Directive> In the records below, change "overflow menu" to "options menu" and leave every other line unchanged.

* * *

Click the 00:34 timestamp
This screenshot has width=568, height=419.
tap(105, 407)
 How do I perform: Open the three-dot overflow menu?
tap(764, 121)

* * *

Exercise answer>
Click the 00:34 timestamp
This screenshot has width=568, height=419.
tap(105, 407)
 How do I perform: Open the three-dot options menu?
tap(764, 121)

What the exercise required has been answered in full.